Au bord des autoroutes, les écrans antibruit font partie du décor. On les regarde peu, mais ils condensent un vrai problème d’ingénierie : il faut arrêter le son, résister dehors, durer longtemps, et le faire avec des matériaux dont le bilan carbone devient de plus en plus difficile à ignorer.
À l’INSA Lyon, Laura Panichi travaille précisément sur cette zone peu visible des infrastructures. Distinguée lors de la cérémonie 2026 de la recherche de l’école, la doctorante explore une piste concrète : remplacer une partie des matériaux minéraux classiques des écrans acoustiques par une mousse à base de terre et de chanvre.
L’idée a l’air presque rustique. Elle ne l’est pas. Un écran acoustique ne peut pas se contenter d’être “vert”. Pour absorber le bruit, le matériau doit être poreux : les ondes sonores doivent entrer, se perdre dans la structure, perdre de l’énergie. Mais plus un matériau est poreux, plus il risque de devenir fragile. Toute la difficulté est là : fabriquer une mousse assez ouverte pour piéger le son, assez stable pour tenir, et assez maîtrisable pour envisager un jour un usage hors du laboratoire.
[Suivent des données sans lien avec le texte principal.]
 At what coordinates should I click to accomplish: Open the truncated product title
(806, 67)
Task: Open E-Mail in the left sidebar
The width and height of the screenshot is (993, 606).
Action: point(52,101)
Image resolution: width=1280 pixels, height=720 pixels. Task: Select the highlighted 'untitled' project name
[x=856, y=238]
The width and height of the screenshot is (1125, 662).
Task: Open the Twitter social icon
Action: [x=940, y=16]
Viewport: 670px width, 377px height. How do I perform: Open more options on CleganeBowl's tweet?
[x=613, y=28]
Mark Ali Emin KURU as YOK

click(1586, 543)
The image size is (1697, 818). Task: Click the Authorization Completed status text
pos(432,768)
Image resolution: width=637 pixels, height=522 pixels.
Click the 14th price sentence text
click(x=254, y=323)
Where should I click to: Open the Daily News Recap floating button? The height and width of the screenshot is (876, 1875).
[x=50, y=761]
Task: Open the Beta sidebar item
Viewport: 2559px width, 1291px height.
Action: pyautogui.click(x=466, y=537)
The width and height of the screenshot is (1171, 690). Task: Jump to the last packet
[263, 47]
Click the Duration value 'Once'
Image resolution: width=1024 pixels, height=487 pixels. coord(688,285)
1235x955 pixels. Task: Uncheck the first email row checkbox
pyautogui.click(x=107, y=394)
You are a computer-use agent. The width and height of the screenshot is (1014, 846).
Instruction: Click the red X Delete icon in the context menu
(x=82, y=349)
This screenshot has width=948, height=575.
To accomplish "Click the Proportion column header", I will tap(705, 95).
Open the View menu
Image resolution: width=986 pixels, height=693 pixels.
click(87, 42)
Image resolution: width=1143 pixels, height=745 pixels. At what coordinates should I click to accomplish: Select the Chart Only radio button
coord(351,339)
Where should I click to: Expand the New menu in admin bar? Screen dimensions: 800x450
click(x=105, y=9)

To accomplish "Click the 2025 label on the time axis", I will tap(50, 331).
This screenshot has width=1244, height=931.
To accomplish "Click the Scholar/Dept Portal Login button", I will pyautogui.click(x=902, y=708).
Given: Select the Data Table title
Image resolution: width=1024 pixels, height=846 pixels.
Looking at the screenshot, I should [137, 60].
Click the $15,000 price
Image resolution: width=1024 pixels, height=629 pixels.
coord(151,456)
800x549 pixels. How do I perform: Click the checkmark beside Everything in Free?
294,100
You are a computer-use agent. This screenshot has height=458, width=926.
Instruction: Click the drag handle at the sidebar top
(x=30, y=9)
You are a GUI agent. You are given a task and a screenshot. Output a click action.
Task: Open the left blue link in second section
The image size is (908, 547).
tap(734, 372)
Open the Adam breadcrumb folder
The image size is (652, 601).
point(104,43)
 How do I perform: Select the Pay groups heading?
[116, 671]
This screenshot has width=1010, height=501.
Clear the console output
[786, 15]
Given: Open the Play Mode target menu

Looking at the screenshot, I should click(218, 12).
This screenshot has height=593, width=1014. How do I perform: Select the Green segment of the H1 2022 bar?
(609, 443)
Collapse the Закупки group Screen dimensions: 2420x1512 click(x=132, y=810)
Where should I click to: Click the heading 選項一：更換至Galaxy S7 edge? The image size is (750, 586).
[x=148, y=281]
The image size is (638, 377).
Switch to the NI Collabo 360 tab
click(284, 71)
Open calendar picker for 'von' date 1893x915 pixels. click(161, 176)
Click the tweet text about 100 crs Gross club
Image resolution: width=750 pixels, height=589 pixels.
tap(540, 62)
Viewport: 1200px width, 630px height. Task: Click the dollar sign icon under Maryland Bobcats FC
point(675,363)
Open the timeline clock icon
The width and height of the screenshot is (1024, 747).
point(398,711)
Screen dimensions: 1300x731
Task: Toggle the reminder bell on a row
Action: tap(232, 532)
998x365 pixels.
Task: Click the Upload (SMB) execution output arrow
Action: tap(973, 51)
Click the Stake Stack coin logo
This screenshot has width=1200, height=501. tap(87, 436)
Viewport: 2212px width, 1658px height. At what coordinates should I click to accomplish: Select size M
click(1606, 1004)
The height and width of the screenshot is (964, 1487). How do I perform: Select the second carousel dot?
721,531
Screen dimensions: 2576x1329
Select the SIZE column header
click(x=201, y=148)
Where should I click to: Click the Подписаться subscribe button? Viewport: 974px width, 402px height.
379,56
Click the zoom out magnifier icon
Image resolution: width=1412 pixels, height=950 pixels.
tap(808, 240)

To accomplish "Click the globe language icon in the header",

Le travail de Laura Panichi s’inscrit dans une thèse menée avec les laboratoires MATEIS et GEOMAS de l’INSA Lyon, ainsi qu’avec des partenaires rennais. Le chanvre apporte des fibres végétales. La terre joue le rôle de matrice minérale. Le sujet n’est pas de coller une étiquette biosourcée sur un panneau routier, mais d’obtenir un matériau dont les propriétés acoustiques, mécaniques et thermiques peuvent être mesurées, comparées, améliorées.
C’est ce qui rend cette recherche intéressante pour un lecteur local : elle part d’un objet banal, l’écran d’autoroute, pour montrer où se joue une partie de la transition des travaux publics. Pas dans une grande promesse abstraite, mais dans des détails physiques très concrets : la taille des pores, la tenue à la compression, la stabilité du mélange, la capacité à produire des échantillons réguliers.
Le stade reste celui de la recherche. Aucun écran terre-chanvre n’est annoncé comme prêt à être installé le long d’une voie rapide. Et c’est important de le dire, parce que la matière ne se juge pas seulement au laboratoire. Une infrastructure routière impose de l’humidité, des vibrations, du vieillissement, des normes, des coûts, des contraintes de pose et de maintenance. La bonne idée doit survivre à tout cela.
Mais le sujet mérite mieux qu’un sourire devant le mot “chanvre”. À Lyon, cette thèse pose une question très sérieuse aux matériaux de demain : comment baisser l’empreinte du béton et du ciment sans produire des solutions fragiles, chères ou impossibles à industrialiser ? Pour l’instant, la réponse tient dans une mousse expérimentale, entre terre, fibres végétales et essais acoustiques. C’est petit, mais c’est exactement l’échelle où une infrastructure commence à changer.